资源环境科技发展态势分析平台

At the beginning of 2015, as oneyear earlier in 2014, the scientific community anticipated that El Nino conditions could develop in the tropical Pacific by year-end. Such projections were related to the occurrence of westerly wind bursts during winter-spring of each year that generated strong downwelling Kelvin waves indicative of an emerging El Nino. However, the event's progression quickly stalled in 2014, but actively continued in 2015, leading to an extreme warm event (comparable to 1997 or 1982). Here, we compare climate evolution during these twoyears using satellite observations and numerical simulations.

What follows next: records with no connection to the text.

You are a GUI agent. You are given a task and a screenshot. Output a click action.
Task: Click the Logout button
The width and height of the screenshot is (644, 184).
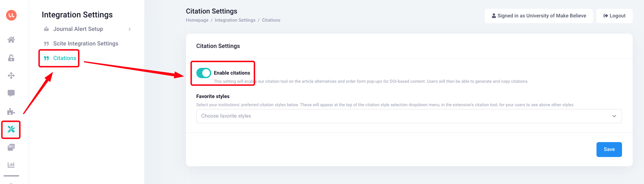614,16
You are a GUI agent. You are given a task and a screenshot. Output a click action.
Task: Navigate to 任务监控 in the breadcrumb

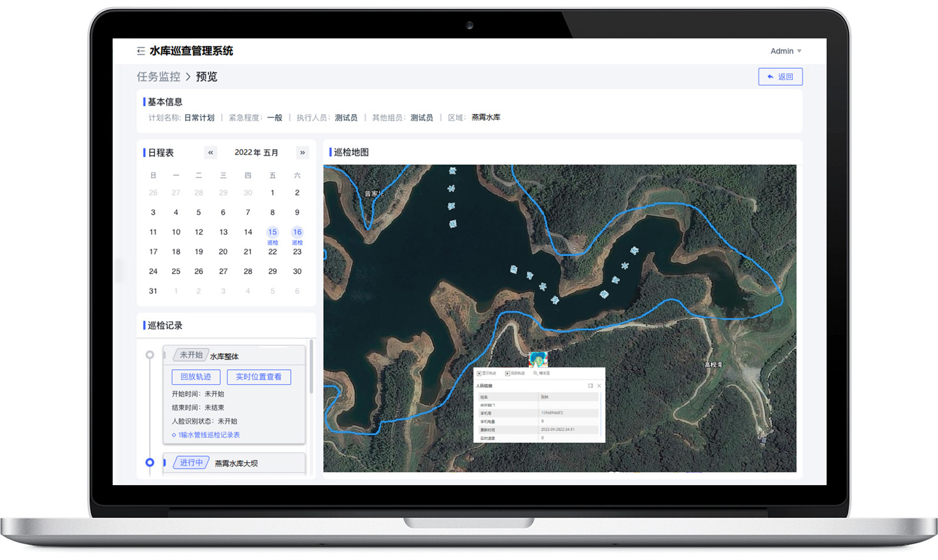pyautogui.click(x=158, y=76)
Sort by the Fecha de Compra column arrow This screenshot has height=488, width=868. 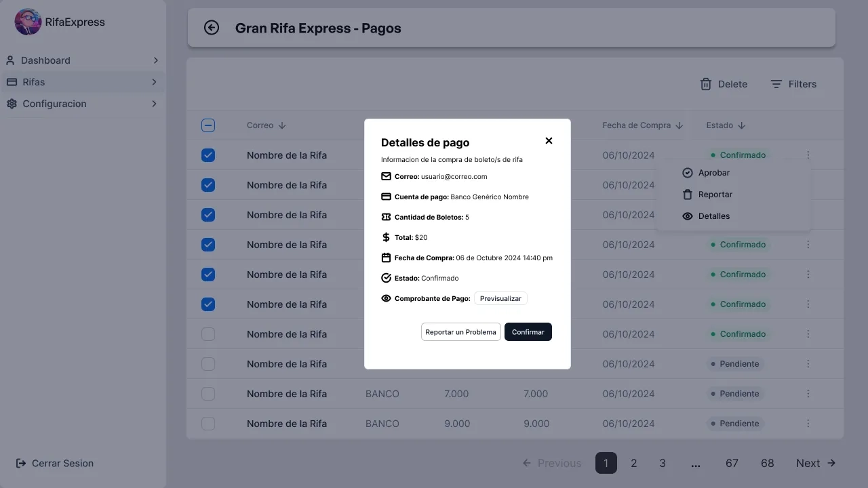point(680,125)
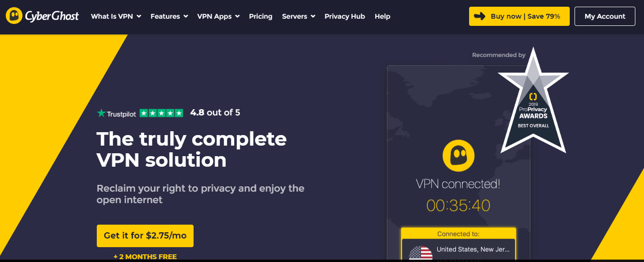Click the United States, New Jersey server entry
This screenshot has height=262, width=644.
click(458, 251)
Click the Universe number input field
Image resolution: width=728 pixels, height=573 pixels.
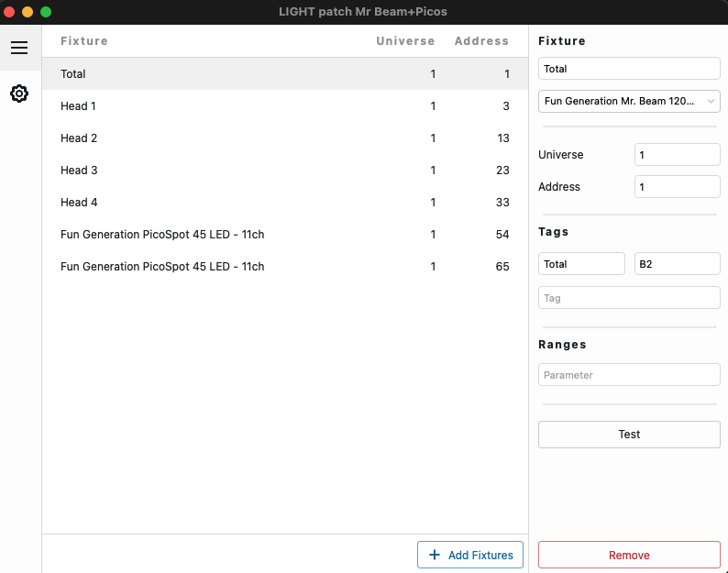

We show that during 2014, El Nino development was interrupted mid-year by an exceptionally strong easterly wind burst, whereas during the second year it continued through the summer. Further, we show that the failed 2014 event created favorable conditions for El Nino development during the next year, as it kept ocean heat content recharged and the western Pacific warm pool extended eastward. Subsequently, the winter-spring westerly wind bursts in 2015 were followed by a series of state-dependent westerly bursts as part of a strong positive Bjerknes feedback. Analogue simulations with a coupled GCM wherein we superimpose the observed sequences of westerly and easterly wind bursts support these conclusions, stressing the role of the failed 2014 event in preconditioning the ocean-atmosphere system for the development of an extreme El Nino. In our simulations the probability of an extreme event following early-year westerly wind bursts increases from 14% to nearly 60% due to this preconditioning. Thus, the interplay between westerly and easterly wind bursts shapes El Nino development and diversity.